Stated task 1:
Repeat the passage of the article on the Congo war and diamonds from "Ask anybody in" up to and including "the palm oil.".
Stated task 2:
In the article on the Congo war and diamonds, what did Rwandan commanders accuse Uganda of trying to do?
Stated task 3:
Pick up the article on the Congo war and diamonds after its final sentence and keep writing it.

Behind the Congo war: diamonds

Yesterday, Rwanda and Uganda faced off over control of an airport - andthe loot.

Ask anybody in this indolent town on the mighty river Congo why the armies of Rwanda and Uganda have pitched their tents here - hundreds of miles away from home. Most people will say it's for the diamonds, the gold, the timber, and the palm oil.

But Kisangani businessman R. Mokeni Ekopi Kane nearly explodes at the same question. "Let's make one thing clear," Mr. Mokeni hisses, "This is a war of plunder, of loot, of exploitation."

According to sources in the diamond industry, both Rwanda and Uganda have recently become exporters of diamonds, a natural resource that neither country possesses.

Both Rwanda and Uganda, which invaded Congo a year ago, say they have remained true to their declared objective: to topple Congo's President Laurent Dsir Kabila and clear their border areas of hostile forces under his patronage. They claim Mr. Kabila was - and is - harboring rebel forces in eastern Congo that try to destabilize their governments.

But if that were true, observers say, relations between them would be less turbulent, and the uneasy cease-fire that was signed last month might hold. On Saturday troops from Rwanda and Uganda, which share control of Kisangani, traded gunfire for the first time. Rwandan commanders accused Uganda of trying to take control of the airport where daily flights arrive with troops and supplies.

Dataset content:

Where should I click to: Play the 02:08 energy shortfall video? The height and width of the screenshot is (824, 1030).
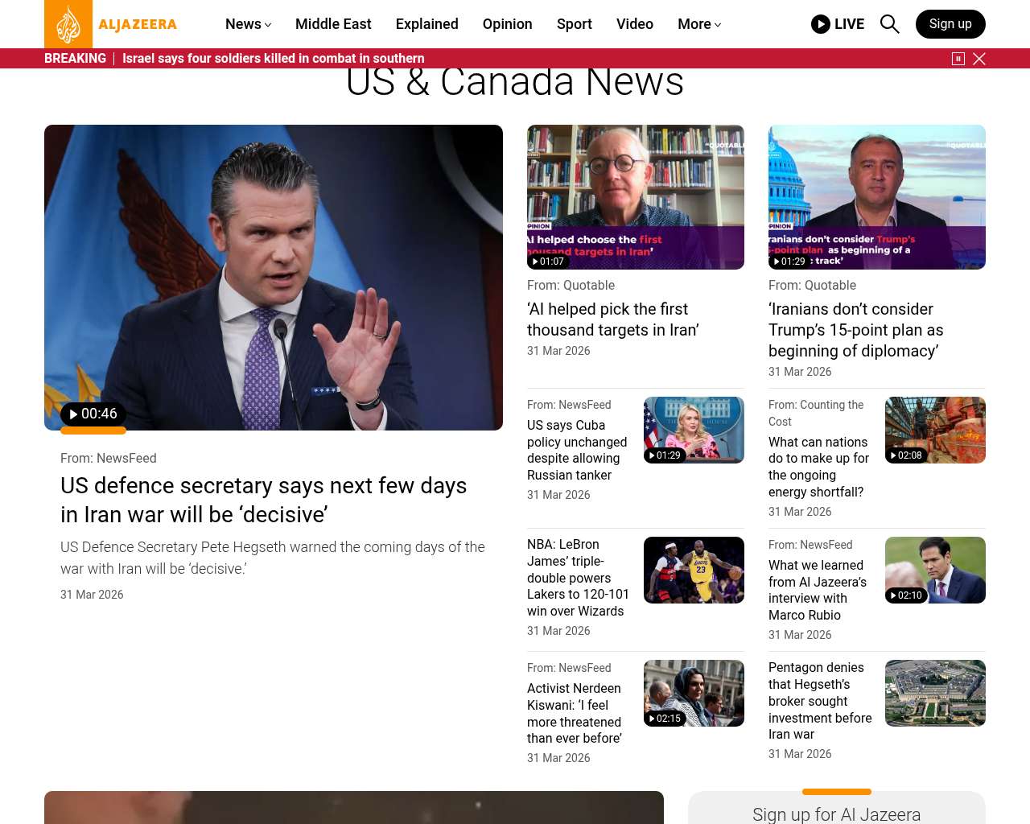tap(906, 455)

Written answer 1:
Ask anybody in this indolent town on the mighty river Congo why the armies of Rwanda and Uganda have pitched their tents here - hundreds of miles away from home. Most people will say it's for the diamonds, the gold, the timber, and the palm oil.

Written answer 2:
Take control of the airport where daily flights arrive with troops and supplies.

Written answer 3:
And every day, cargo flights loaded with diamonds, gold, and palm oil take off from this Kisangani airport. Mokeni, who is also the president of the Federation of Congolese Enterprises in Kisangani, says the flights head in the direction of Kampala and Kigali, the capitals of Uganda and Rwanda.

A security official in Kigali's Kanombe airport confirms this. "There are seven to 10 flights coming in every day from Congo," he says. "Most of the stuff they carry, diamonds, gold, and palm oil, doesn't even leave the airport. It gets loaded on planes for Europe and shipped right out."

Although there are no reliable estimates on the volume of diamonds the countries purchase in Kisangani, tax-free, Mokeni claims agents of the two countries buy about $20 million worth of diamonds each month.

In Rwanda's case, a diplomatic source in Kigali says there's evidence to suggest that the profit from its exports of Congolese goods is being used to finance its war against Kabila and his allies: Angola, Namibia, and Zimbabwe.

But the diplomatic source says that efforts to gather information about the activities of Tristar, a consortium contributing to Rwanda's war effort, had run up against "a wall of silence."

"Yes, this stuff goes through our airport, but we don't control the sale of it," says a Rwandan official. "We don't want to become involved. We let the Congolese [rebels] run the operation. We just tell them: We need so much for uniforms, equipment, arms. And they give it to us."

The Ugandan Army, on the other hand, has been dogged by reports of rampant corruption among its officer corps. According to the owner of a diamond counter in Kisangani, a medium-sized store that buys diamonds mostly from local diggers, "Every diamond counter in town has a Ugandan colonel behind it." The shop owner, who did not wish to be named, said that he has paid $124,000 in "taxes" to different Ugandan officers over the past six months alone. "There are 34 diamond counters in Kisangani, all of them in my same position," he says.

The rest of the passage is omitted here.